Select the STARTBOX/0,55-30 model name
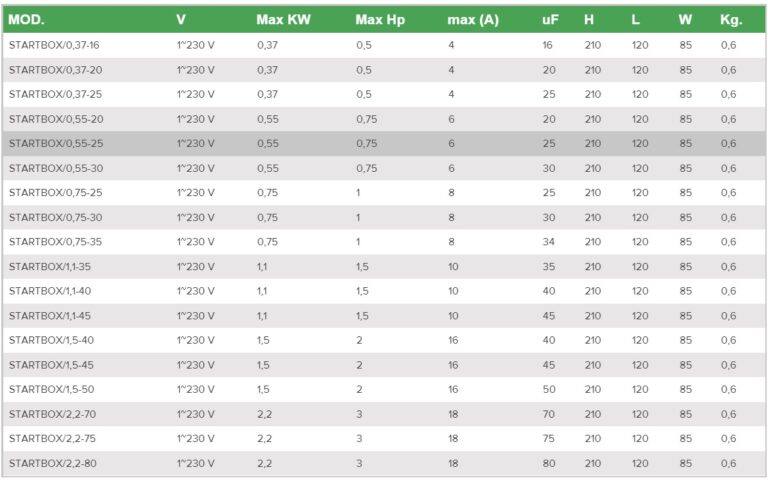This screenshot has width=768, height=480. (56, 168)
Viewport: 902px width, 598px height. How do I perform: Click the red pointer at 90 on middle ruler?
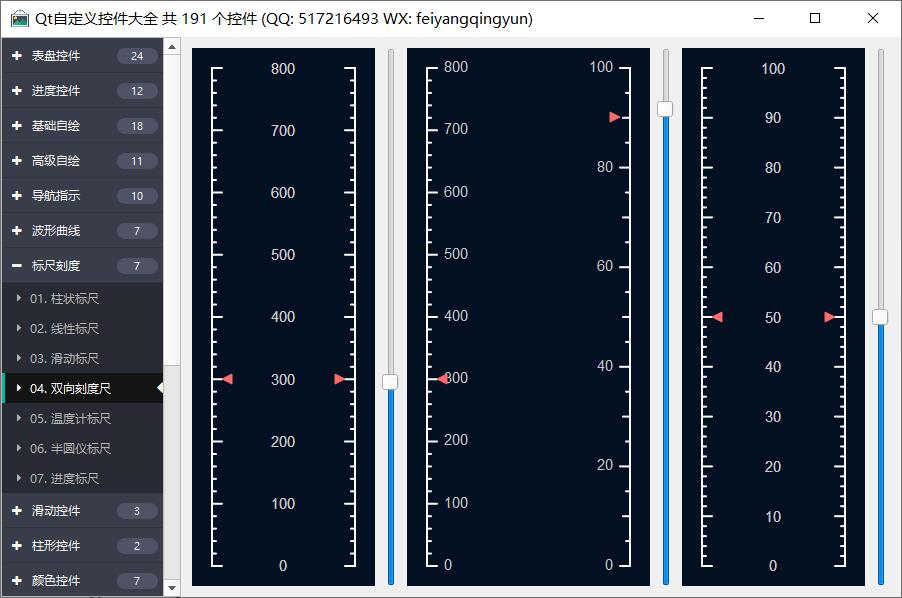615,117
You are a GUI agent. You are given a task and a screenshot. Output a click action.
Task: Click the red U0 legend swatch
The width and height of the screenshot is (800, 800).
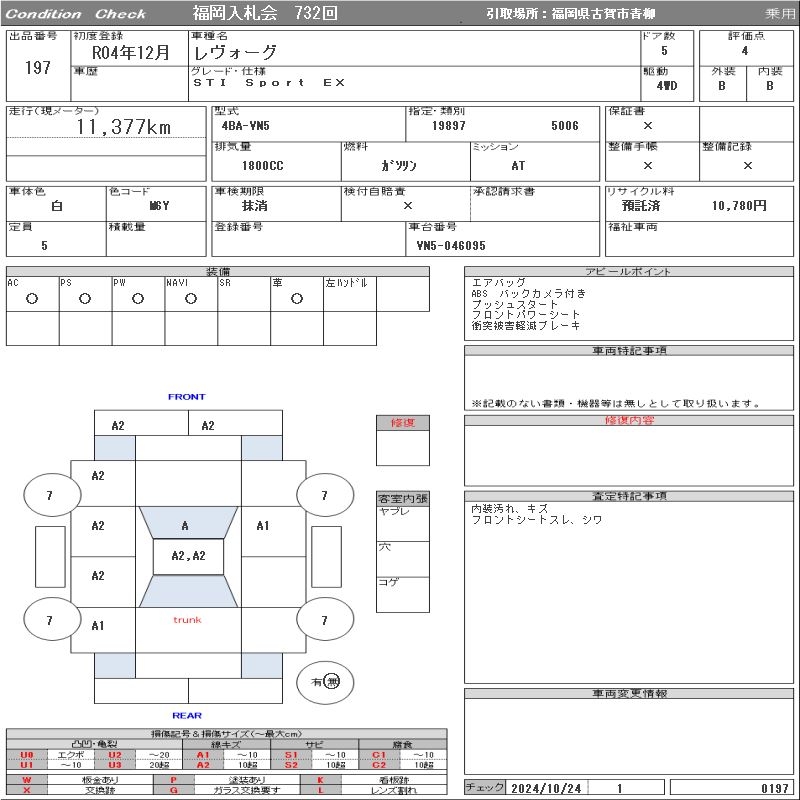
■ ■ ■
#### Job
Can you format the material above as a numbered list, one item per line, skipping blank lines and leaving out the pictures?

#### Task solution
1. Select the STARTBOX/0,55-30 model name
2. This screenshot has width=768, height=480. (56, 168)
3. Viewport: 902px width, 598px height. How do I perform: Click the red pointer at 90 on middle ruler?
4. 615,117
5. You are a GUI agent. You are given a task and a screenshot. Output a click action.
6. Task: Click the red U0 legend swatch
7. The width and height of the screenshot is (800, 800).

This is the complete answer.